# The task
Only the lines from the one containing "You are a GUI" to the end of the entries should be written out, each exactly as it stands, both ends included.

Stored data
========================================
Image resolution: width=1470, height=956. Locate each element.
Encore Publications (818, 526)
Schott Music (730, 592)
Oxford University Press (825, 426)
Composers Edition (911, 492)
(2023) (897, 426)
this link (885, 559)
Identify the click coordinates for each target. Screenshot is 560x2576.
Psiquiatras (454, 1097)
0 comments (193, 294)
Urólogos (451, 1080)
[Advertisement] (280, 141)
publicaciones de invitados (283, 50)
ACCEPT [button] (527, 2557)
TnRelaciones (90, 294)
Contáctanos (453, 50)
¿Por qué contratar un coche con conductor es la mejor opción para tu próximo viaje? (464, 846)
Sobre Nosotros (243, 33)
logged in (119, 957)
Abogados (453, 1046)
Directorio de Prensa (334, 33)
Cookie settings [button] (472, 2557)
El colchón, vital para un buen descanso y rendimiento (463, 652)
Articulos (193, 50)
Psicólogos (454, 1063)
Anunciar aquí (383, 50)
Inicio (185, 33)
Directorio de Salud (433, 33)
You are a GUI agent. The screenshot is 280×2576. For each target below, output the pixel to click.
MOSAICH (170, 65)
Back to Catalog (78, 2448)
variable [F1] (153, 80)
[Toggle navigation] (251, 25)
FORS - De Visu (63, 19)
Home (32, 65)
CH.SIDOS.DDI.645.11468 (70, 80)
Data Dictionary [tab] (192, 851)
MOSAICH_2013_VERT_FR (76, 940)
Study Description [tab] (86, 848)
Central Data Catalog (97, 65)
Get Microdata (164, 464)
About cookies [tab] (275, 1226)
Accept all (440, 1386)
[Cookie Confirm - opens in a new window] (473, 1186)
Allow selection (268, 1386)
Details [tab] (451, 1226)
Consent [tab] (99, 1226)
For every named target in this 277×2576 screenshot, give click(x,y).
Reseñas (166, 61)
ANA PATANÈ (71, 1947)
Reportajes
========================================
# Solution for this problem
You are a GUI agent. The screenshot is 280×2576. For each target below, output the pixel to click.
MOSAICH (170, 65)
Back to Catalog (78, 2448)
variable [F1] (153, 80)
[Toggle navigation] (251, 25)
FORS - De Visu (63, 19)
Home (32, 65)
CH.SIDOS.DDI.645.11468 (70, 80)
Data Dictionary [tab] (192, 851)
MOSAICH_2013_VERT_FR (76, 940)
Study Description [tab] (86, 848)
Central Data Catalog (97, 65)
Get Microdata (164, 464)
About cookies [tab] (275, 1226)
Accept all (440, 1386)
[Cookie Confirm - opens in a new window] (473, 1186)
Allow selection (268, 1386)
Details [tab] (451, 1226)
Consent [tab] (99, 1226)
For every named target in this 277×2576 screenshot, give click(x,y).
Reseñas (166, 61)
ANA PATANÈ (71, 1947)
Reportajes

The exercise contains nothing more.